SOURCE MATERIAL
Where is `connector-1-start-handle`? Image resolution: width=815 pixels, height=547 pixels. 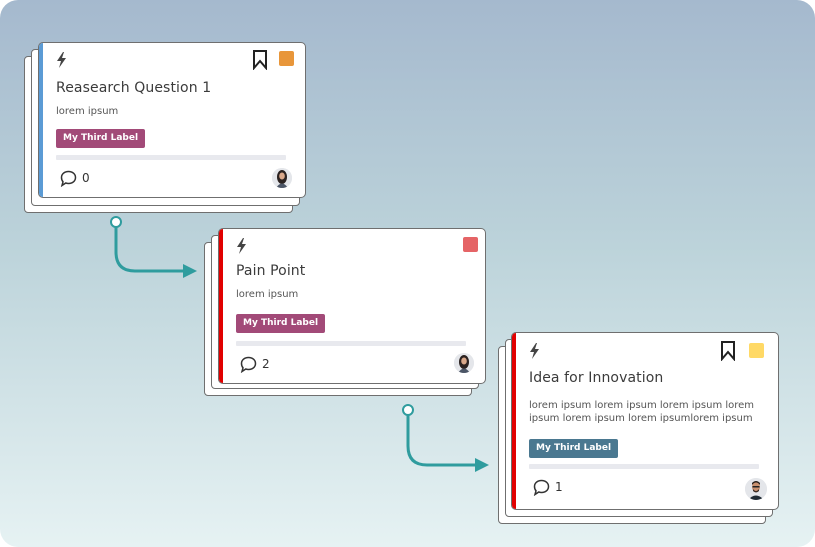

* * *

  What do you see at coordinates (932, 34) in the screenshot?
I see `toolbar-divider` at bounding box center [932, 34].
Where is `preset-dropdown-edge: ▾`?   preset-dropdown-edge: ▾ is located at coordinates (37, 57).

* * *

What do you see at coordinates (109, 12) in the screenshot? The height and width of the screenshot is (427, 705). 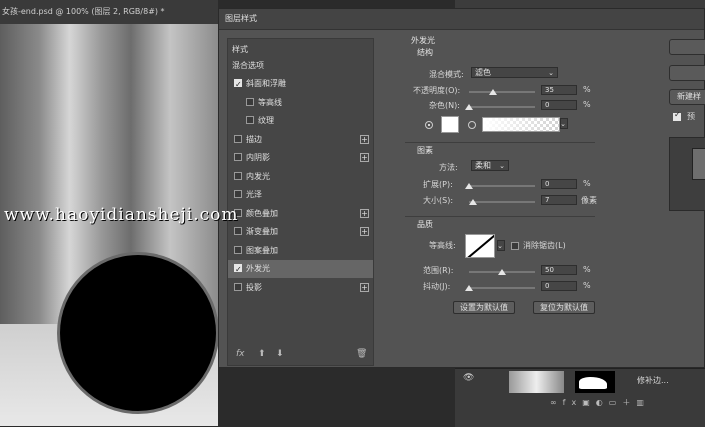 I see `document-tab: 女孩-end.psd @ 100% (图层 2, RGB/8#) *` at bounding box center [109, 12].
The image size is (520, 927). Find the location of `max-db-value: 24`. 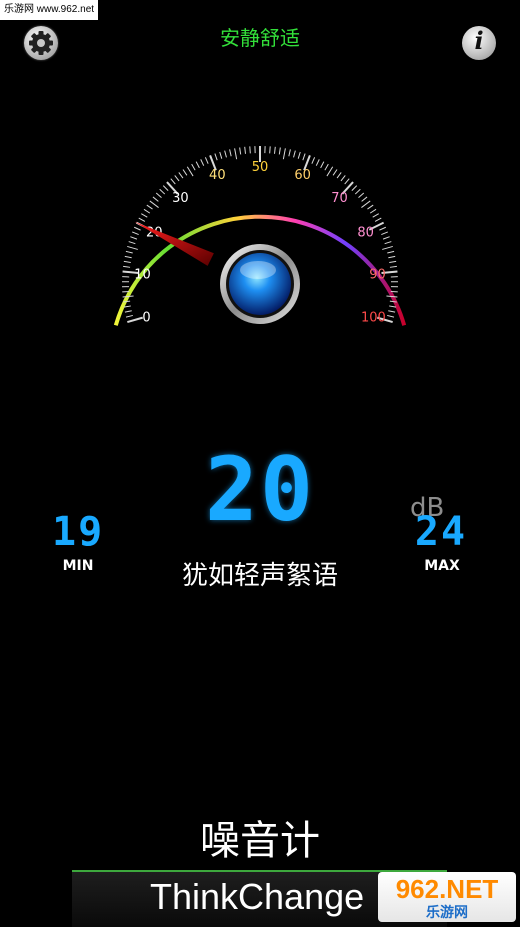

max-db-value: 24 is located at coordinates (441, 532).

EXERCISE REQUIREMENTS
Rewrite everything from the line containing "The image size" down to the line containing "max-db-value: 24 is", swapping "image size" for "screenshot size" and keeping all else the same. Omit the pictures.

ANSWER
The screenshot size is (520, 927). Find the location of `max-db-value: 24`. 

max-db-value: 24 is located at coordinates (441, 532).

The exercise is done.